— Никонов, Юлий Борисович, — подсказал Сергей. — Но почему ты придаешь этому такое большое значение?
— Ты понимаешь… — начал было Леонид, но осекся на полуслове и снова замолчал.
— Леня, я не случайно сказал тебе, что она из породы хищниц…
— Ну, знаешь, из одного факта делать такие чудовищные выводы…
— Из какого одного факта?
— Что Муза Васильевна была в обществе этого подонка. Мало ли какие обстоятельства бывают в жизни. Если дело на то пошло, твоя жена, а моя сестра, тоже бывала в его обществе. Даже в ресторан ходила, вино с ним пила… От этого она хуже не стала.

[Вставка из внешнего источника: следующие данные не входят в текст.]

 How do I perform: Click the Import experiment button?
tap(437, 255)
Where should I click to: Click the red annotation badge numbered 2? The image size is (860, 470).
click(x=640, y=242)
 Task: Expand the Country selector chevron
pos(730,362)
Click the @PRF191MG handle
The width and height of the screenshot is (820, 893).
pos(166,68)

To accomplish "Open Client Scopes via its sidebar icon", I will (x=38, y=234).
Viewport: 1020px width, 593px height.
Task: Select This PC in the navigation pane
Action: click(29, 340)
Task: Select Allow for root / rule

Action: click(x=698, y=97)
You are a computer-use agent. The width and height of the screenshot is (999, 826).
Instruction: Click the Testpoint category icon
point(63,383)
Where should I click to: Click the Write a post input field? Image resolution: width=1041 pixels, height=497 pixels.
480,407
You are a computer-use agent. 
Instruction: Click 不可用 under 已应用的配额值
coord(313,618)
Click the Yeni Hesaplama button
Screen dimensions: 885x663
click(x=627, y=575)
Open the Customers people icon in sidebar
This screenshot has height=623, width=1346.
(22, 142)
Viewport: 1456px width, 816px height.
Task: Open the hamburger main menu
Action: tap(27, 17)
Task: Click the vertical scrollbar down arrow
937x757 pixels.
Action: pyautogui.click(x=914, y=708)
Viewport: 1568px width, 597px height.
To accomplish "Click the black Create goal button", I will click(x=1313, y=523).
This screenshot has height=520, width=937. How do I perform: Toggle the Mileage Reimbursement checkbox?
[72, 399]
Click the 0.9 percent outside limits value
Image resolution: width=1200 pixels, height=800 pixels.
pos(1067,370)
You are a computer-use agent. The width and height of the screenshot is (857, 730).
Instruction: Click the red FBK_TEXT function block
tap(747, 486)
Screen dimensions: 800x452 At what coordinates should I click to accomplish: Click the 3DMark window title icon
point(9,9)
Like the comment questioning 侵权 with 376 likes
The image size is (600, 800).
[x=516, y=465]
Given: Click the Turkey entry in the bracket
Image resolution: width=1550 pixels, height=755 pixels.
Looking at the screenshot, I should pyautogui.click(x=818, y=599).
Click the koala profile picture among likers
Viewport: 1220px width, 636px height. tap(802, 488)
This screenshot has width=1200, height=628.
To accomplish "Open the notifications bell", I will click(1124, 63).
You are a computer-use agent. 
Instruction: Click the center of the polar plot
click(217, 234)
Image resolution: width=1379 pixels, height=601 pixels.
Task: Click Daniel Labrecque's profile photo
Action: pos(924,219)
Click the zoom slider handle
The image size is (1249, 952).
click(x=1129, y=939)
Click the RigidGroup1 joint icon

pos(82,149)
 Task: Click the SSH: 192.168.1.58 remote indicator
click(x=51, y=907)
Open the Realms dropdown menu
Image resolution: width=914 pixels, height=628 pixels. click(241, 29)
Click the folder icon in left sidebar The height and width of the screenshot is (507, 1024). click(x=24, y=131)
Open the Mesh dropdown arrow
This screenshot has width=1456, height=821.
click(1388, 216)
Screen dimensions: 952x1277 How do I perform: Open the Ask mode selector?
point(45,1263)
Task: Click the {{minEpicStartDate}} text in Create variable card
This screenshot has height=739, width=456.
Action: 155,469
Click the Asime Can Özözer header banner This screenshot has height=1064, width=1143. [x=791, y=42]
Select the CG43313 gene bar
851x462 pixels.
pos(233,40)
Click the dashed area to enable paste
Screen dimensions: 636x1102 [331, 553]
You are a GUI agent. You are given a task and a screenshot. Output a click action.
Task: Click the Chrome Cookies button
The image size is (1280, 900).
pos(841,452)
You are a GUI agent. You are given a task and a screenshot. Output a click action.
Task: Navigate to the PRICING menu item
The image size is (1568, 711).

— Слушай, как у тебя поворачивается язык Делать такие нелепые параллели? Кроме того, ты, наверно, помнишь, что я предостерег тебя вовсе не потому, что видел твою знакомую в обществе Никонова. И вообще я давно хотел поговорить с тобой… В последнее время твое поведение вызывает у меня серьезную тревогу. Да не только у меня…
— Чем?
— Всем. Ты стал очень замкнутым… Видали, барин какой нашелся, — он занят только собственной персоной, собственными переживаниями, а до остального ему будто никакого дела нет!
— Какие у тебя основания так говорить?
— Оснований у меня больше чем достаточно. Хочешь по порядку? — спросил Сергей.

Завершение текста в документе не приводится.